If a line below includes the string "will", copy it.

Top of MATERIAL FOR THE TASK

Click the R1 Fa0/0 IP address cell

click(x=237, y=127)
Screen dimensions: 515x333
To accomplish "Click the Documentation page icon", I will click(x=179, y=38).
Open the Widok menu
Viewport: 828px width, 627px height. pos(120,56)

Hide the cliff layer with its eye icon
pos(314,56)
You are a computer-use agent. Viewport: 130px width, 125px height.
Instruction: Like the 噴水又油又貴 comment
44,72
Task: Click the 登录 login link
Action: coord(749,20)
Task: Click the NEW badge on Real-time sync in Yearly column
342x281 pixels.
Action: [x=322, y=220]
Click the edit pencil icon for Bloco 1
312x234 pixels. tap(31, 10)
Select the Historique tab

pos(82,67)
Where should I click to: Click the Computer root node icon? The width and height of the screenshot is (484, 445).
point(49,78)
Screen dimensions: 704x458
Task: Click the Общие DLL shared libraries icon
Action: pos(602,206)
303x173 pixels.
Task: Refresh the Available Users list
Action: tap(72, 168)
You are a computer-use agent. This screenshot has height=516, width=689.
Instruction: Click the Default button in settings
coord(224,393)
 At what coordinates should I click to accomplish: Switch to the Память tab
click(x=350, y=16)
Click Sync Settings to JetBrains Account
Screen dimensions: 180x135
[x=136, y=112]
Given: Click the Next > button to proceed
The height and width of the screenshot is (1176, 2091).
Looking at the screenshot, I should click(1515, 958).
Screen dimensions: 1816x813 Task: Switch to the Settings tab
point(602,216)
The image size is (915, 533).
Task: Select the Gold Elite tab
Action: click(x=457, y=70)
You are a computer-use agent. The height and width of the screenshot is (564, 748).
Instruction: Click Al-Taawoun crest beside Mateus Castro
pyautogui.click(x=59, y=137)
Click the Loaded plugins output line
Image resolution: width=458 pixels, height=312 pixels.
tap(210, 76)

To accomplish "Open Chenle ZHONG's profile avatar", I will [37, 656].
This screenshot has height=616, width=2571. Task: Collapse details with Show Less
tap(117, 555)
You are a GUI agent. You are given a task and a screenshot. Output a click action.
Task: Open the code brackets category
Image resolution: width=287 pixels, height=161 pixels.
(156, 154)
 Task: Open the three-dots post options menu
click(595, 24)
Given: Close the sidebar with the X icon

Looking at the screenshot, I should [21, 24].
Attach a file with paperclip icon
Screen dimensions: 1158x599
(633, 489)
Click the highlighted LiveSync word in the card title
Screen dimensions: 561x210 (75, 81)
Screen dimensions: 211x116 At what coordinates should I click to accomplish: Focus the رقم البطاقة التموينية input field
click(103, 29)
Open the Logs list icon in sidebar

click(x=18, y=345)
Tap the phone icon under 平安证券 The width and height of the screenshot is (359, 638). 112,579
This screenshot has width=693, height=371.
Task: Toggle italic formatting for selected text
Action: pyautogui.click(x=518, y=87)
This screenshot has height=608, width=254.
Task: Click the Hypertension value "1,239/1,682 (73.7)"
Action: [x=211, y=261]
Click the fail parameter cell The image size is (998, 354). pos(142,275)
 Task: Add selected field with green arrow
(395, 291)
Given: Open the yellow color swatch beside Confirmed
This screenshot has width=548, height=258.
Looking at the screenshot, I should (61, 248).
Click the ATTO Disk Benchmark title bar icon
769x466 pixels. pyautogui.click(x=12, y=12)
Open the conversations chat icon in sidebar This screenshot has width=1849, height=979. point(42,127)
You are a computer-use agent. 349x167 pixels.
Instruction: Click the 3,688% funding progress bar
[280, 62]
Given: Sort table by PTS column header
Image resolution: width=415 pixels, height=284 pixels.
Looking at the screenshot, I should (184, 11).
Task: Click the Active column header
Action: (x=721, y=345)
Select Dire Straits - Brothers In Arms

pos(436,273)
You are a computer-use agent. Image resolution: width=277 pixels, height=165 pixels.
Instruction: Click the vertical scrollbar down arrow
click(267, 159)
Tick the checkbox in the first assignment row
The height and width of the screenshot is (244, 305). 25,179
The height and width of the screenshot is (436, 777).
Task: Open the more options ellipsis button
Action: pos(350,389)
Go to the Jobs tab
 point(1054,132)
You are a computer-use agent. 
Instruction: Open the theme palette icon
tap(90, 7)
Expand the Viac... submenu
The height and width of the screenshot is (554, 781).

Bottom of MATERIAL FOR THE TASK

** THE ANSWER **
To accomplish "Click the Documentation page icon", I will click(x=179, y=38).
To accomplish "Open Chenle ZHONG's profile avatar", I will [37, 656].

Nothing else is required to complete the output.